→ Extracted text:
* * *

If you ask a medical or mental health professional what autism is, they will likely tell you that autism is a neurodevelopmental disorder with two primary components. First, problems with social communication and relating to others. Second, restricted, repetitive patterns of behaviors, interests, or activities. This definition is pulled directly from the Diagnostics and Statistical Manual (DSM-5) which is used to diagnose disorders. It’s based on the medical model that sees autism as a disorder. If you want a good example of someone explaining autism in this way, you can watch the video ADHD vs Autism by psychiatrist Dr. Marks.
My conceptualization of autism varies starkly from the medical model.
First, I do not see autism as a disorder. I see it as a different neurotype. It is not something that needs to be changed, fixed, or cured. This is in line with the neurodiversity movement.
Second, I do not see the two primary categories of Autism Spectrum Disorder as a sufficient explanation of autism. These categories simply identify external behaviors that the medical community deems “abnormal.” They do not actually explain what is happening in the brain or what the lived interior experience of autism is.
Current theories of autism suggest that an autistic brain has more neural pathways that fire more frequently and in conjunction with other pathways. This causes an autistic person to perceive, feel, and think differently than neurotypical people. Autistic people typically have an enhanced sensory system, as well as a nervous system that is more frequently activated. Furthermore, autistic people tend to feel and think more - they experience a greater quantity and frequency of emotions and thoughts.
All of the above can be positive things. It can lead us to feel things deeply and connect with the world around us in profound ways. It can also lead us to feel overwhelmed at times. We’re constantly dealing with a lot of incoming information, as well as intense emotions and thoughts. It’s a lot to manage, and controlling our environment and the amount of incoming information can help with that. Consistency, clarity, and reliability feel extremely good to an autistic because it limits the amount of excess incoming information. We don’t have to experience and process something new when we stay in our routines.

* * *

→ Data shown:
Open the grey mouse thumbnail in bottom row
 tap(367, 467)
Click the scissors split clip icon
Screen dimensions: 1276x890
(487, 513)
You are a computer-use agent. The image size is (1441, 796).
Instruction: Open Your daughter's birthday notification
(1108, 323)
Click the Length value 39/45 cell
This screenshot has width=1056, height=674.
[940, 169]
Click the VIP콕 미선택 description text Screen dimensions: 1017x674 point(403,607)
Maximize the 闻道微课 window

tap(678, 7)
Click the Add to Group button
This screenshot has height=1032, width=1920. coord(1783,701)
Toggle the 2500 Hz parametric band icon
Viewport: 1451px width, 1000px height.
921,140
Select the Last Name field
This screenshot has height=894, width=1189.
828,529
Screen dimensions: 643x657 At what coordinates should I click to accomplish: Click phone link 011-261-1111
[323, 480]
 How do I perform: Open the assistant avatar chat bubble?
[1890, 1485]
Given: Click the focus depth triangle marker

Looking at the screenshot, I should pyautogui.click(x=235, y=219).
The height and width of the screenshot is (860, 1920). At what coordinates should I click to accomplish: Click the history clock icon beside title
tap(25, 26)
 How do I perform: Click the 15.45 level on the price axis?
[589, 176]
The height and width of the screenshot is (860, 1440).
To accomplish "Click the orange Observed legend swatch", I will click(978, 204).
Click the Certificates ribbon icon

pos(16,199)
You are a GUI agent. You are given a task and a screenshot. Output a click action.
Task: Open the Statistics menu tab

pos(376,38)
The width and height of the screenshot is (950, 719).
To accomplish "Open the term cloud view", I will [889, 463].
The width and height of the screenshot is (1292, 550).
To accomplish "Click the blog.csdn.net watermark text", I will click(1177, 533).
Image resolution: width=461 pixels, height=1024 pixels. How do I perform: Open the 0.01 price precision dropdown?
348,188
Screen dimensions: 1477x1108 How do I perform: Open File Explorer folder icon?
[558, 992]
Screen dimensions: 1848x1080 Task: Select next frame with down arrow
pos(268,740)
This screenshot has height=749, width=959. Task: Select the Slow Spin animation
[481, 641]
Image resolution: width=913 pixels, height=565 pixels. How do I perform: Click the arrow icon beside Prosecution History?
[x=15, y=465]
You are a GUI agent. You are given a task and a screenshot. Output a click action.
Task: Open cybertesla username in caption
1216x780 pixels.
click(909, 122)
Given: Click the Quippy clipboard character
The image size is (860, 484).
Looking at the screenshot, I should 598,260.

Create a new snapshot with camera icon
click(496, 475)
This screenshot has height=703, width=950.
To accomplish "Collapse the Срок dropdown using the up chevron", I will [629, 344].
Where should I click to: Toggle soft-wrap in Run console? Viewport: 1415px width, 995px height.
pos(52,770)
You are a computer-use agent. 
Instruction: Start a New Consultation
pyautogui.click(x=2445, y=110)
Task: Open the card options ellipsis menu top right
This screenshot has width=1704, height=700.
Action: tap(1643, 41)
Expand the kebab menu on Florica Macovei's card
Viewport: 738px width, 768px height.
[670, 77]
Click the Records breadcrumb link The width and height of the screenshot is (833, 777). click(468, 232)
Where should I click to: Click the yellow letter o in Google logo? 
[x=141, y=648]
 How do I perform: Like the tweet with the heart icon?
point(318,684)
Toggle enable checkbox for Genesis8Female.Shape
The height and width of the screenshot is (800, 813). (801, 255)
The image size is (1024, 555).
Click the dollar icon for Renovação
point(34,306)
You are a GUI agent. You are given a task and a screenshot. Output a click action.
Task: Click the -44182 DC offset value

* * *

→ Work task: Resume the passage on autism as a different neurotype, starting right after its final sentence about routines.

→ Response area:
When the DSM-5 classifies autistics as “disordered” due to our love of routine and order, they miss WHY those things are helpful to us.
They also miss the “why” when it comes to repetitive behaviors. We often stim or throw ourselves into our interests to regulate our nervous systems. These things feel good to us and help us to calm down. To frame these behaviors as “disordered” pathologizes something beneficial to us.
The DSM-5 category of “problems with social communication and relating to others” also misses what is happening on a deeper level for autistics. If an autistic person perceives, feels, and thinks differently than the average person, of course there will be difficulty when socializing with others. Furthermore, the DSM-5 also doesn’t take into account the impact of neurotypical social norms, such as “lying” to be polite. Instead of questioning our cultural norms, they deem autistics as “disordered” because we want clear, direct, and truthful information. We come off as “blunt” or “inappropriate” because we do not want to engage in social norms that do not align with our values.
When you place an autistic person with an individual who understands autism, they communicate perfectly well. This can also be seen when autistics communicate with other autistics. If you would like to explore this topic more, you can see my essay “Autism Does Not Directly Cause Difficulty Socializing.”
The DSM-5 needs to provide consistent “symptoms” to define a disorder. Unfortunately, these symptoms focus solely on external behaviors and miss what is central to autism. When we set the medical model aside, we can stop focusing on external behaviors. We can actually understand what autism is and how it impacts people internally.